=== Section Start ===
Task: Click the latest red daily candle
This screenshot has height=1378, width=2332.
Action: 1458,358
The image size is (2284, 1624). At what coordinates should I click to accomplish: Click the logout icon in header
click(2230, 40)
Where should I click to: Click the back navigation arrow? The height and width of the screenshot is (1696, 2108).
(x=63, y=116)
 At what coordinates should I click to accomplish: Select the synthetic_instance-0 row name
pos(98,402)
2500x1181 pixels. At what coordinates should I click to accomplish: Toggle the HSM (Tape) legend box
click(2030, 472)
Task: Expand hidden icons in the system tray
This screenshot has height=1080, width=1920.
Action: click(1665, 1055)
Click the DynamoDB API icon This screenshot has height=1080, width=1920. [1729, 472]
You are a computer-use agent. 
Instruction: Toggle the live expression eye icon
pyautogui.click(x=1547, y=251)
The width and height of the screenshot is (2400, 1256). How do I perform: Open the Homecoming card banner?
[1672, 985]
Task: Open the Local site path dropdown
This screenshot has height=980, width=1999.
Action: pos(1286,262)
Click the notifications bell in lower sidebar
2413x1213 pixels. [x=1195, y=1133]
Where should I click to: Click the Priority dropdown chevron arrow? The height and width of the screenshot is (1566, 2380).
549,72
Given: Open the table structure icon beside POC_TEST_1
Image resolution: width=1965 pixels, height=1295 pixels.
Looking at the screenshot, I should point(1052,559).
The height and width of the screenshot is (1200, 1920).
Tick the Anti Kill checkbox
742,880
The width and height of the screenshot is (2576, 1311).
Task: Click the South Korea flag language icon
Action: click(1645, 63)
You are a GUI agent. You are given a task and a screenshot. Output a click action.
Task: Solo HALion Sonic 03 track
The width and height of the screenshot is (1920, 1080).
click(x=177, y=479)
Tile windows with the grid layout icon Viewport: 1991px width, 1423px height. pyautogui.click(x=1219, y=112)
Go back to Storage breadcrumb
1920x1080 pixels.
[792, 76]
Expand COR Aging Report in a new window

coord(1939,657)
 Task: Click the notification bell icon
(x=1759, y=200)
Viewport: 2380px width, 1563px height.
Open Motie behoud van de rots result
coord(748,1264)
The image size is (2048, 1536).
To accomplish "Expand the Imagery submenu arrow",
=== Section End ===
__Aim of the exercise__
Start at the first line of the material and transcribe each line exactly, stopping once the line containing "The height and width of the screenshot is (1200, 1920)." has been written.

__Written solution__
Task: Click the latest red daily candle
This screenshot has height=1378, width=2332.
Action: 1458,358
The image size is (2284, 1624). At what coordinates should I click to accomplish: Click the logout icon in header
click(2230, 40)
Where should I click to: Click the back navigation arrow? The height and width of the screenshot is (1696, 2108).
(x=63, y=116)
 At what coordinates should I click to accomplish: Select the synthetic_instance-0 row name
pos(98,402)
2500x1181 pixels. At what coordinates should I click to accomplish: Toggle the HSM (Tape) legend box
click(2030, 472)
Task: Expand hidden icons in the system tray
This screenshot has height=1080, width=1920.
Action: click(1665, 1055)
Click the DynamoDB API icon This screenshot has height=1080, width=1920. [1729, 472]
You are a computer-use agent. 
Instruction: Toggle the live expression eye icon
pyautogui.click(x=1547, y=251)
The width and height of the screenshot is (2400, 1256). How do I perform: Open the Homecoming card banner?
[1672, 985]
Task: Open the Local site path dropdown
This screenshot has height=980, width=1999.
Action: pos(1286,262)
Click the notifications bell in lower sidebar
2413x1213 pixels. [x=1195, y=1133]
Where should I click to: Click the Priority dropdown chevron arrow? The height and width of the screenshot is (1566, 2380).
549,72
Given: Open the table structure icon beside POC_TEST_1
Image resolution: width=1965 pixels, height=1295 pixels.
Looking at the screenshot, I should point(1052,559).
The height and width of the screenshot is (1200, 1920).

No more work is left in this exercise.